Analysts said that search leader Google is quietly moving to add classified ads to its index.
Google has been contacting publishers of Web-based classified advertising sites, requesting a direct feed of listings, according to Classified Intelligence, a research firm focused on the industry.
Recruitment site CareerBuilder is in discussions with Google, analyst John Zappe wrote in a research note on Tuesday, while Adicio, a provider of software that powers newspaper job sites, told Zappe that it was working with its affiliates to determine a response to Google’s request.
A Google spokesperson said he couldn’t confirm the speculation.
Google doesn’t need a feed, Zappe wrote, but the Web-crawling and indexing process it uses would be very time-consuming and laborious.
“If the company can obtain a direct feed, parsing the data becomes easier, and indexing the listings is faster,” he wrote. “It also puts less burden on the bandwidth and servers at the originating site.”
Classified Intelligence Editorial Director Jim Townsend told internetnews.com that making classified ads available through an organic Google search would definitely change the game, but exactly how remains to be determined.
There are two schools of thought, he said. On the one hand, search provided additional distribution of the ad.
“If someone pays to place an ad in a newspaper, wouldn’t it make sense to throw that paper on as many streets as possible? It’s distribution, distribution, distribution,” he said.
On other side of that coin, Townsend said, ads that are freely available through search could destroy the pricing model used by print and online classifieds publishers.
“Just as Craigslist had a lot to do with killing the paid real estate listings,” Townsend said, “the more you give away for free, the harder it is to place a high value on it.”
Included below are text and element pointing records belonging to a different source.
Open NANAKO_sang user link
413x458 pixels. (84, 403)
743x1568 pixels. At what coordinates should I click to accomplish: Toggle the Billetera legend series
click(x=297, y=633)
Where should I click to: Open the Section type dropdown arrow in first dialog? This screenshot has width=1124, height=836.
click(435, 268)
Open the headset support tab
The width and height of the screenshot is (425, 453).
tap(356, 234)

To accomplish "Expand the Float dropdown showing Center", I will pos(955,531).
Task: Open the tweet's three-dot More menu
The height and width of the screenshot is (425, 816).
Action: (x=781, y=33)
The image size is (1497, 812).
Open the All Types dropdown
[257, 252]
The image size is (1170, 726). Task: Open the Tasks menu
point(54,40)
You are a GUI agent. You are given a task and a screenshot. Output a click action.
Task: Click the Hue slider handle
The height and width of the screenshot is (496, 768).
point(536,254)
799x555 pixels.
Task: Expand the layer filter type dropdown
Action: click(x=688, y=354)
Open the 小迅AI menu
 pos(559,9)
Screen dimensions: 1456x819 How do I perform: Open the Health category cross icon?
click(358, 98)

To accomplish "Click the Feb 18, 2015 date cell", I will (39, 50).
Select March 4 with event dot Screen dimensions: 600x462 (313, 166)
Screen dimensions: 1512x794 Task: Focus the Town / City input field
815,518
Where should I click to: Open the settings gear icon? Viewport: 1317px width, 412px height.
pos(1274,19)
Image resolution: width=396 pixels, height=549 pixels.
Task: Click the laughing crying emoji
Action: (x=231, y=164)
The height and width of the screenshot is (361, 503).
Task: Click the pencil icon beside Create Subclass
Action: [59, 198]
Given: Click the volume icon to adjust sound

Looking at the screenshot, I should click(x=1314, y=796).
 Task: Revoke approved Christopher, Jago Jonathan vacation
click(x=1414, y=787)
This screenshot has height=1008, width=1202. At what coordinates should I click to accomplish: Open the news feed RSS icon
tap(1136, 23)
The stakes are high. In Jupiter Research’s “U.S. Local Online Advertising Forecast, 2005 to 2010,” released last week, analyst David Card forecast spending in the U.S. for online local advertising will grow at an annual compounded rate of 11 percent, or from 2005 to 2010 — from $3.2 billion in 2005 to $5.3 billion in 2010.
Classified advertising will garner almost 70 percent of that total throughout the forecast period. (Jupiter Research and internetnews.com are owned by the same corporation.)
Classified Intelligence estimates the worldwide classifieds market, in all its forms, at $100 billion per year.
Dion Lim, vice president of business development at SimplyHired, said the vertical portal for job search isn’t worried about competition from Google.
SimplyHired offers metasearch of multiple job listings sites, along with tools to get more information and manage searches that can last for months.
“Google is validating that searchers want to go to one place to search all the jobs out there,” he said. “But search is just one aspect of the experience.”
SimplyHired lets users search using multiple criteria or filters. It also provides buttons under listings that let jobseekers check on the average salary for that position or see whether anyone they’re connected to on social networking service LinkedIn could make an introduction.
Townsend said that the online classifieds industry will move from a pay-for-listing model to a pay-for-performance one. Instead of charging advertisers to post their ads, classifieds sites will get paid only if someone clicks on the ad.
In that model, search engines become their friends, because they can deliver a more qualified audience.
“What that’s worth, we’re going to have to see,” Townsend said. “If it’s proven to be the way to reach people, [pay-per-click] prices will rise again.”